The great BoJ divergence
The Bank of Japan’s ultra-dovish policy stance looks increasingly out of step with other central banks and Japan’s own inflation data. The BoJ renewed its commitment to ultra-low rates and defending the yield cap in yesterday’s meeting, following an attack on JGB futures that triggered the exchange’s circuit breaker on Wednesday.
We previously flagged shorting JGBs to express our skepticism with an ultra-dovish BoJ. The below is an excerpt from our May 19th Leading Indicator Watch, highlighting the drivers of the great BoJ divergence.
We remain skeptical of the BoJ’s commitment to ultra-dovish policies, especially in light of rising inflation.
The chart below shows our Japan Common Inflation Expectations (CIE) Index is still surging. The CIE aggregates survey and market measures of inflation expectations. The Japan Tankan inflation survey is back at the highs seen in the 1970s and 80s.

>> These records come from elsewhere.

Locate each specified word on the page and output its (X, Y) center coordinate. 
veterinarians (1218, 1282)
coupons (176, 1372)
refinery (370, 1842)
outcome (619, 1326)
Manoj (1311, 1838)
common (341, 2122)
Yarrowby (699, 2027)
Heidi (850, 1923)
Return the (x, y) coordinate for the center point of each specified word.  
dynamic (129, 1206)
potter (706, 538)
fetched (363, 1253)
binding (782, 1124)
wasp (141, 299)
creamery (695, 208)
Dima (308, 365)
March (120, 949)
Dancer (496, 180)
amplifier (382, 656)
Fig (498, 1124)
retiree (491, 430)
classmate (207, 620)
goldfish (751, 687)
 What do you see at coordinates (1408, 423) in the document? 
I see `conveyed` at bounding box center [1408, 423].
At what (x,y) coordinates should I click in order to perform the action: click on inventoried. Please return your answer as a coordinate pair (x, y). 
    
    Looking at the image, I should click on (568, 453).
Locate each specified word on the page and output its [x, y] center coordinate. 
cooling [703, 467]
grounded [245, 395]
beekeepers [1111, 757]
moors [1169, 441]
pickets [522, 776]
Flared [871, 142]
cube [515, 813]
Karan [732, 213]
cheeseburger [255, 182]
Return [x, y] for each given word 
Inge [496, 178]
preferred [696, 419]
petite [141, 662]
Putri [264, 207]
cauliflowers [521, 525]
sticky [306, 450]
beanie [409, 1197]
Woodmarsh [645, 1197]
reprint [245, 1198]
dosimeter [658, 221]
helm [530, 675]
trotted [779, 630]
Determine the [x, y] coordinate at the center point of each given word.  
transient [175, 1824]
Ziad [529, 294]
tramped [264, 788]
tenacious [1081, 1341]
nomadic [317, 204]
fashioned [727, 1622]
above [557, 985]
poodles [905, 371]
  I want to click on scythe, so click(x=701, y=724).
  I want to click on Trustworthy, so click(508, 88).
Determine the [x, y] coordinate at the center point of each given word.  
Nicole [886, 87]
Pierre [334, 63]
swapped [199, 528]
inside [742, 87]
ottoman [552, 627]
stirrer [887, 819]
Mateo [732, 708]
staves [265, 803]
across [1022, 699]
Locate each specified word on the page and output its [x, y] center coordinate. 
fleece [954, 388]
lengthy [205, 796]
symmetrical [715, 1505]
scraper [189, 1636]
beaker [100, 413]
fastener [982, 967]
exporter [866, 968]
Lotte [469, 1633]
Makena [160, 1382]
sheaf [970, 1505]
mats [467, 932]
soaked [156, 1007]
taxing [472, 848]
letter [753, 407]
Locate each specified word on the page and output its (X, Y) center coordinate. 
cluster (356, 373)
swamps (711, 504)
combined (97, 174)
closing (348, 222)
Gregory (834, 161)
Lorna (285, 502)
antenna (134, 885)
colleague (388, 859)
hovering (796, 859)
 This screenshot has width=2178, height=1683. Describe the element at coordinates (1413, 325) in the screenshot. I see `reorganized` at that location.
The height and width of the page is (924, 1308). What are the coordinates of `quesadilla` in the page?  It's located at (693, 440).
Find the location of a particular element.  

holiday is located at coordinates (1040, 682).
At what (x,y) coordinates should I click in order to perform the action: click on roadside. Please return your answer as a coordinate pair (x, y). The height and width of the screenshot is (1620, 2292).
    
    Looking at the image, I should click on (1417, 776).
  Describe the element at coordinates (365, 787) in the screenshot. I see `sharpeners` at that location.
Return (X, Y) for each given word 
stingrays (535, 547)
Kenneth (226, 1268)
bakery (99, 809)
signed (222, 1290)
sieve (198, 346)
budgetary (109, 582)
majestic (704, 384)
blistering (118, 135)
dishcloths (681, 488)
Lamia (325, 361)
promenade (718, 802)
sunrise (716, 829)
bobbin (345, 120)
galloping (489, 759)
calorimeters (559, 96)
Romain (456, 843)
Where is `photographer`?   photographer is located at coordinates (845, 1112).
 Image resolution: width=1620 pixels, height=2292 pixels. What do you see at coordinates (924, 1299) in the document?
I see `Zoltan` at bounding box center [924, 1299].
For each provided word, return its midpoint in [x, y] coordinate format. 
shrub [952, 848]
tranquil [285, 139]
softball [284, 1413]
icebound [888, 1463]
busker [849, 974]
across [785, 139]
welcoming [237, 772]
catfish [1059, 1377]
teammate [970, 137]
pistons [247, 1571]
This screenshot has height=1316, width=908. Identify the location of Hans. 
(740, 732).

Japan’s PPI hit 10% YoY in April, far above CPI, and indicative of pent-up cost inflation pressures and upside inflation risks. Core CPI, which the BoJ is supposed to target, includes energy in Japan. Core-core CPI in Japan excludes both food and energy.
The speed of the USDJPY surge could also exacerbate inflation risks and start to shift public perceptions of prices. For example, Japan’s largest brewer Asahi has announced its intention to raise prices, including its flagship Super Dry, Japan’s best-selling beer.
We try to quantify central bank reaction functions using measures of economic and market stress. Refreshing our BoJ easing trigger, we remain far above “dovish” policy territory. Conditions are actually more loose than the levels at which the BoJ previously widened its YCC band in 2018 and 2021.